A silence hung over the conference room. The speaker spit static. When Casterstein moved, the image blurred slightly. It did so as he looked off-camera and then back at those in the room. He said softly, “We’re seeing what we term a mixed profile. We need to see through that, to separate out the elements. It takes time. They aren’t the common hydrocarbons that we would expect. So we start over and try again. We fail, and we try again.”
“Like us,” Boldt said. Casterstein was describing an investigation perfectly.
“We’re both detectives in our own way,” Casterstein said.
“Bottom line?” LaMoia demanded harshly. “What’s the bottom line here, Doc? We got people this guy’s planning to barbecue here shortly.

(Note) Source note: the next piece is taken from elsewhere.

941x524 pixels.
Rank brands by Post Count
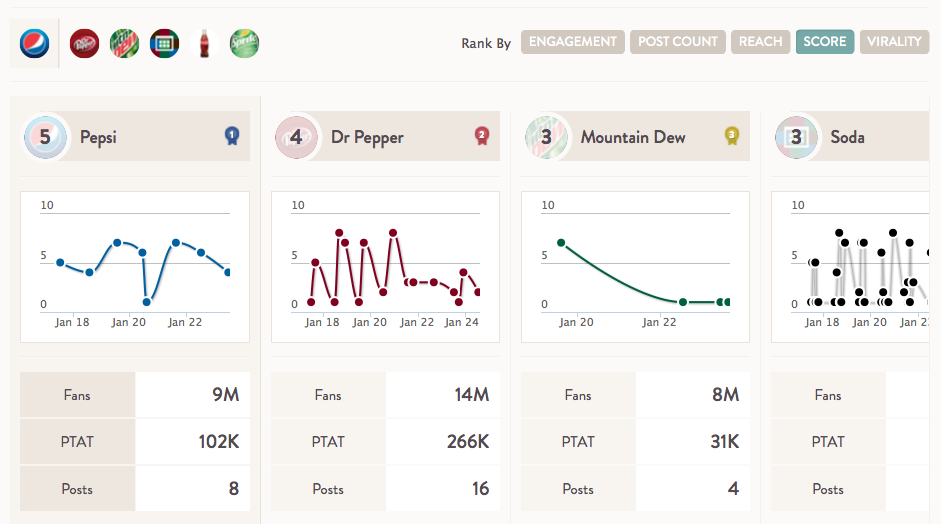678,42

I, for one, would like to see something we can take away from this powwow, lovely as it’s been to visit the Federal Building. A black golf ball? That’s not exactly the treasure I had in mind.”

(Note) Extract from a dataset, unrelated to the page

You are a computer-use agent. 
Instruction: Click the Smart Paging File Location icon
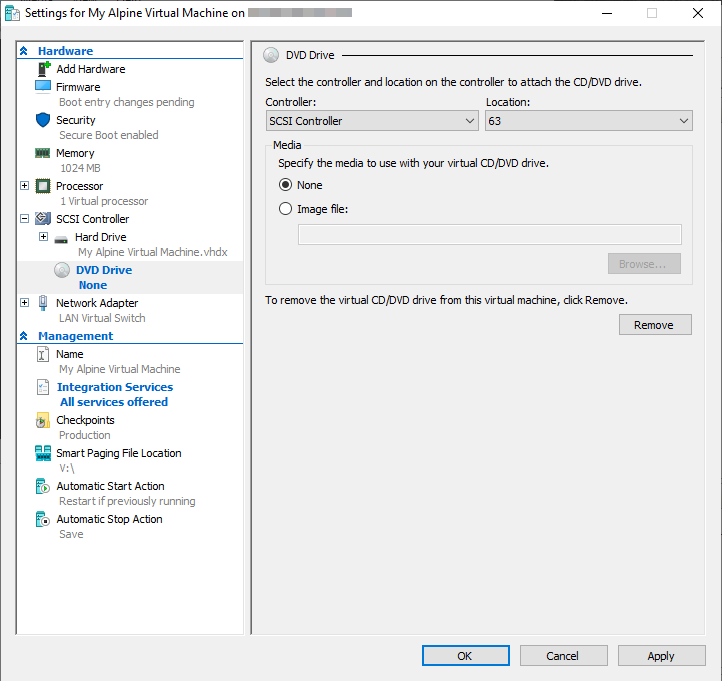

Casterstein remained unruffled. He allowed a slight smile, as if he had expected a LaMoia in the group. “I appreciate your honesty, Detective. I asked Sergeant Boldt here,” he emphasized, “because I wanted to show him this piece of evidence. I also wanted to show him this.” Casterstein nodded to someone off-camera at his end. The screen went blue. Casterstein’s voice said, “Stand by. What you’re about to see is a test conducted by the Fort Worth Fire Department.”
The image was of a large deserted supermarket in an open sea of empty blacktop. Where the windows should have been were sheets of plywood. Grass grew up through gaping cracks in the pavement. Surrounding the structure were twenty or more fire vehicles, all parked at a good distance. Crews stood on the ground with hoses, but there was little water on the ground, no evidence of a fire having been fought. A digital clock counted down in the lower right-hand corner.
Casterstein said, “Pay particular attention to the speed of the burn and the color. I think you’ll find it interesting.”
The clock counted down to zero, at which point Gaynes and LaMoia, closest to the screen, actually jumped, leaning back in their chairs and away from the bright purple flash that rose into the sky like the flame from a wick. The roof of the building melted away, creating a hole in the doughnut. Everything seemed to burn at once. It lasted for three minutes and forty-two seconds, at which point the crews moved in and began to hose water onto the structure. The only water able to reach the center, shot from ladder trucks, exploded into flames as it arrived at the burning core. Those firefighters shut off their hoses, and the ladder engines were pulled back some distance from the inferno. Boldt had never seen a fire so ferocious.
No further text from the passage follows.